Dès qu’Organtino sauta sur lui, il tenta précipitamment de chasser cet oiseau en ouvrant les deux manches de son vêtement sacerdotal. Cependant, au bout de deux ou trois pas avancés, il s’arrêta avec stupeur, en criant par intermittence « Mon Seigneur ». Ce sanctuaire était rempli d’innombrables coqs, qui y étaient entrés on ne sais d’où et quand – soit ils volaient en air, soit ils couraient ici et là ; à perte de vue, ils constituaient une mer de crêtes.

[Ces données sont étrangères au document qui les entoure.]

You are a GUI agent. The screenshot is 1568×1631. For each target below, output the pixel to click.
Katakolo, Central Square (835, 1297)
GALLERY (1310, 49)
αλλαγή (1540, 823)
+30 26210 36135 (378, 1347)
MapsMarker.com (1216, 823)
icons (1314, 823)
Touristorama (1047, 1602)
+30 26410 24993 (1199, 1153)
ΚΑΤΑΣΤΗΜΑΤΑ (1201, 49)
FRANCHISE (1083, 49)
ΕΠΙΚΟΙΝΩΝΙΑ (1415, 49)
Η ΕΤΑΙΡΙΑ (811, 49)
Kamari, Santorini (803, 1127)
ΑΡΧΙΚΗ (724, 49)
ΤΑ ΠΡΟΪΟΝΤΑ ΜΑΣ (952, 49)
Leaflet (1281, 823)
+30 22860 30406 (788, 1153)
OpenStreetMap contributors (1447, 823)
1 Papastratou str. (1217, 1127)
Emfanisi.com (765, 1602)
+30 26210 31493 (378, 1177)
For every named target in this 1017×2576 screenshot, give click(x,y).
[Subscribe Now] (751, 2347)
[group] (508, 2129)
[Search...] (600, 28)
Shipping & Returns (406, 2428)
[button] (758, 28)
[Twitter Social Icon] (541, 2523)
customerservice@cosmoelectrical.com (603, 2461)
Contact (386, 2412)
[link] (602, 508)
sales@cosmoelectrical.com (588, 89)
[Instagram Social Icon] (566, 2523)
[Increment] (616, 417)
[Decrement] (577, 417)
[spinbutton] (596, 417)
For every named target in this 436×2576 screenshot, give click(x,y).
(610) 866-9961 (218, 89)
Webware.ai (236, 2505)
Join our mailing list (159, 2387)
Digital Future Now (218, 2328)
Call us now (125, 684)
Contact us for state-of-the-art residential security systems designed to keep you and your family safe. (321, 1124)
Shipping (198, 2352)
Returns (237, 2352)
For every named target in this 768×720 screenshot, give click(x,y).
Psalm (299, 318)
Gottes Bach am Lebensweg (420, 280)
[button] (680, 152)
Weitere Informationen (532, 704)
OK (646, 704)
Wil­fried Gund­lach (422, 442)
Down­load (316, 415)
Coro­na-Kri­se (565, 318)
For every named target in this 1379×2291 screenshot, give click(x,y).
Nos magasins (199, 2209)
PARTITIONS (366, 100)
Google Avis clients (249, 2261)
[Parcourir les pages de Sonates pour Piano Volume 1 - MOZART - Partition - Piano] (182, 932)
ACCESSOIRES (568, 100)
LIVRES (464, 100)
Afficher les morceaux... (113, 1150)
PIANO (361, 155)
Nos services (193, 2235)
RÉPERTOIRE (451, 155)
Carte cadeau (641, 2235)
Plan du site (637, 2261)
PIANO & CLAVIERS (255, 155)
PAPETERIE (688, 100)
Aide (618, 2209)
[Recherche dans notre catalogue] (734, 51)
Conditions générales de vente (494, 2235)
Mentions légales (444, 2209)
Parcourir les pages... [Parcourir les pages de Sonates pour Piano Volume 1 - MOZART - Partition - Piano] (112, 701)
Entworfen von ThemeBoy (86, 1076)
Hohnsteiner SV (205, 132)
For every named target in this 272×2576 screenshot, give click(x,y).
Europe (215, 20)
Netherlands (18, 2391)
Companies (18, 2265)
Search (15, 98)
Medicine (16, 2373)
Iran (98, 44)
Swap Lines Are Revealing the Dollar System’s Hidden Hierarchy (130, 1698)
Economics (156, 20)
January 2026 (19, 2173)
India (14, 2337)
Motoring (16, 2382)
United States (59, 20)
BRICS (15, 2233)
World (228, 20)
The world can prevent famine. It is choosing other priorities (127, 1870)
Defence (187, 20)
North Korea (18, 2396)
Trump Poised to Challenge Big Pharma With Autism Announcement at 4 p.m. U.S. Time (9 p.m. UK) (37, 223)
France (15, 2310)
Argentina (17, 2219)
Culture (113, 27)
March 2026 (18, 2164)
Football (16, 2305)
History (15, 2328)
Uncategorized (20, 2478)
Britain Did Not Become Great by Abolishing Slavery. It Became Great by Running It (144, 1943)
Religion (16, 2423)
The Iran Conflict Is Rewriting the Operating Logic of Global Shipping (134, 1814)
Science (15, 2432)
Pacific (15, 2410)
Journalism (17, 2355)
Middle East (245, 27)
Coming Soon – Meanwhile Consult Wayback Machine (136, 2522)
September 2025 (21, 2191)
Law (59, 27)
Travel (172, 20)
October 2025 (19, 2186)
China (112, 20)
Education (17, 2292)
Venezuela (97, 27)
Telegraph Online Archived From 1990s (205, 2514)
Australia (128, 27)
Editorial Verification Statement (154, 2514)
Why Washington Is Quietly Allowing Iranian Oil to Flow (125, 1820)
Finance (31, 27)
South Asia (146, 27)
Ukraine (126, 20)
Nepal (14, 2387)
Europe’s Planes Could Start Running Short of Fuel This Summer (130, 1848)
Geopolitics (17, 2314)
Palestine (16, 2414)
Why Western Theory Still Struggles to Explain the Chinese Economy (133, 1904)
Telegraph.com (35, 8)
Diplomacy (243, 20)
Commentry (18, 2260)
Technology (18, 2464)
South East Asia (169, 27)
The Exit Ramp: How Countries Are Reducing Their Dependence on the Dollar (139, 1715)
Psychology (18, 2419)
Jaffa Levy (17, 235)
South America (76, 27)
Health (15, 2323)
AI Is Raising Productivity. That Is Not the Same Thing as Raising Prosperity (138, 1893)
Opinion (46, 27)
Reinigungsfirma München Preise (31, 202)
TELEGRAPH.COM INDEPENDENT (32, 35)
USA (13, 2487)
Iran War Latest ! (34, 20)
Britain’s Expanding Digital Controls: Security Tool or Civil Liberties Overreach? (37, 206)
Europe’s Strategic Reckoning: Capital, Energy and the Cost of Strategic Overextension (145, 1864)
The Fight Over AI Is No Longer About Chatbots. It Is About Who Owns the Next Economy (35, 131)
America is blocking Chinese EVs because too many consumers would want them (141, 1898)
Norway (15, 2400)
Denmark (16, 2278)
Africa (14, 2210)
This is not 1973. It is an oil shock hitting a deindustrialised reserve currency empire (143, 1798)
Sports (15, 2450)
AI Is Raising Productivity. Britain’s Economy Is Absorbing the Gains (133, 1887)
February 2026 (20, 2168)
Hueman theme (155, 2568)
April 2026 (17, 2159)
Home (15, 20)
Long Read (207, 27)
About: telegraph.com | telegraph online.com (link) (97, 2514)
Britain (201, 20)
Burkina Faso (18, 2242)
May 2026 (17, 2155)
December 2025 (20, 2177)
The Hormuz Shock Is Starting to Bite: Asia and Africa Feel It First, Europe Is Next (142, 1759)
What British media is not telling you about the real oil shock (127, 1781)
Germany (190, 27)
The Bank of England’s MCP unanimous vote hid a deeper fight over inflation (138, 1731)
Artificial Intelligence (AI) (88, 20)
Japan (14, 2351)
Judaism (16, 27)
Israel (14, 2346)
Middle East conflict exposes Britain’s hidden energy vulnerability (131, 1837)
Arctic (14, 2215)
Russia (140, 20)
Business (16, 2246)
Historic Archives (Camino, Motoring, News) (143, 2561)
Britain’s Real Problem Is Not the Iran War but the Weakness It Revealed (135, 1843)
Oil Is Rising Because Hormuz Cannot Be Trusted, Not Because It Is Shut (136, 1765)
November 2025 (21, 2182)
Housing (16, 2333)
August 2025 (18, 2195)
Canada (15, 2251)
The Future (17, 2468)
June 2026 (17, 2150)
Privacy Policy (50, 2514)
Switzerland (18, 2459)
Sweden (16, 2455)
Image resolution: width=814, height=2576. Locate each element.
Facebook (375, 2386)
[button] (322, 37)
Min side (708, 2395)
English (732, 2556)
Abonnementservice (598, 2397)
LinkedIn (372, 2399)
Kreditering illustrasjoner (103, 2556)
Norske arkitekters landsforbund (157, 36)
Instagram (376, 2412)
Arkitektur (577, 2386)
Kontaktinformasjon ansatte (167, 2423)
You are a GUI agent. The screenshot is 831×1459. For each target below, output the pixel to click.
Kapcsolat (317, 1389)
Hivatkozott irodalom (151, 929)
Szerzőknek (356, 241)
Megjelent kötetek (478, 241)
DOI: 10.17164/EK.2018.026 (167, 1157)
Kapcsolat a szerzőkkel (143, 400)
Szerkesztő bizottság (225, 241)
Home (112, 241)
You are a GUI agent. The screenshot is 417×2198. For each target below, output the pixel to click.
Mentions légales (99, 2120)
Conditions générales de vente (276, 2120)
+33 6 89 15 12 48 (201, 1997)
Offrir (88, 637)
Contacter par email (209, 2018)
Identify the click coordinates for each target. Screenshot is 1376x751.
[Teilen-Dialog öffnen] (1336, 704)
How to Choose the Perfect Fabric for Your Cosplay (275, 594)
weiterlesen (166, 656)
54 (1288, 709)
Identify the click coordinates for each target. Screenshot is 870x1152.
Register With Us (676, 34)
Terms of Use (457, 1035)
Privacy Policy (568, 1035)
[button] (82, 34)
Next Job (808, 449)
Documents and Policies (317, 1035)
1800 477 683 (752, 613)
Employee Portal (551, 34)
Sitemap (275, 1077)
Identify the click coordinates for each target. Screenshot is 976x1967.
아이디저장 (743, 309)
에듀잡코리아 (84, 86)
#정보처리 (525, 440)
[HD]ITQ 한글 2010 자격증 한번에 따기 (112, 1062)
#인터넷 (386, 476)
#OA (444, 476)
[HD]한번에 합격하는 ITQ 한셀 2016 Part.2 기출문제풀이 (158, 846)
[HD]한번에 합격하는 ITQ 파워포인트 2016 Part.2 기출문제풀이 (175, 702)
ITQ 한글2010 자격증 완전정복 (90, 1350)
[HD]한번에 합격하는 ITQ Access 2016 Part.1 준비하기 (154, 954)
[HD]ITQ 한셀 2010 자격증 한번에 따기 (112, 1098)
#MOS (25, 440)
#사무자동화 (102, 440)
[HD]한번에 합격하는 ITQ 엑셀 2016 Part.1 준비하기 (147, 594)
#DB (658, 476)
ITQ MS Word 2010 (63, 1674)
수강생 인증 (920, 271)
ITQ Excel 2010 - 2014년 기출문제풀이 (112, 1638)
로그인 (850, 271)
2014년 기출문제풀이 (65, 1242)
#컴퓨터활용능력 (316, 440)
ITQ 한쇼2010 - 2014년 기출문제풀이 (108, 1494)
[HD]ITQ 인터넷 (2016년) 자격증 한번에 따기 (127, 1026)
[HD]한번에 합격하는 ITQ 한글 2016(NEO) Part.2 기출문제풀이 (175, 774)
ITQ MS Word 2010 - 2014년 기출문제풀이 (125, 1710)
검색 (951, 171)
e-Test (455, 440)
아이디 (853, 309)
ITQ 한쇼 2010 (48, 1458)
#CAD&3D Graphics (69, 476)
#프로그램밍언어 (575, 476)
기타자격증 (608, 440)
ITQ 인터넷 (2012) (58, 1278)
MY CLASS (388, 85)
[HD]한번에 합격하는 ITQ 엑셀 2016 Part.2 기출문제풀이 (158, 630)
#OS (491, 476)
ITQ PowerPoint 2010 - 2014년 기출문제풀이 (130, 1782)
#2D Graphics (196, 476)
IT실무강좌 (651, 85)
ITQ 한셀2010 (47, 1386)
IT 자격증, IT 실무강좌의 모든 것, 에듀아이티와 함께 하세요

« Seigneur, protégez-moi ! »
Une nouvelle fois il essaya de faire le signe de croix. Mais mystérieusement, ses mains ne bougèrent guère librement, comme si elles étaient fixées par quelque chose comme un étui. Entretemps, la lumière vermeille, similaire à celle des bois brûlés, commença à se répandre de nulle part. Organtino ne cessait d’haleter, et en même temps que cette lumière apparut, il découvrit une ombre d’un être humain émerger indistinctement dans cette enceinte.
Cette ombre humaine devint soudainement une figure explicite. C’était un groupe d’hommes et de femmes, tous inconnus et simples. Avec des bijoux enfilés autour du cou, ils riaient et s’amusaient joyeusement. Les innombrables coqs, pullulant à l’intérieur du sanctuaire, se lancèrent davantage des cris de victoire entre eux. Alors, les murs du sanctuaire, – les murs sur lesquels Saint Michel était peint, avaient été avalés comme brouillard dans la nuit. Et sur leurs traces, ….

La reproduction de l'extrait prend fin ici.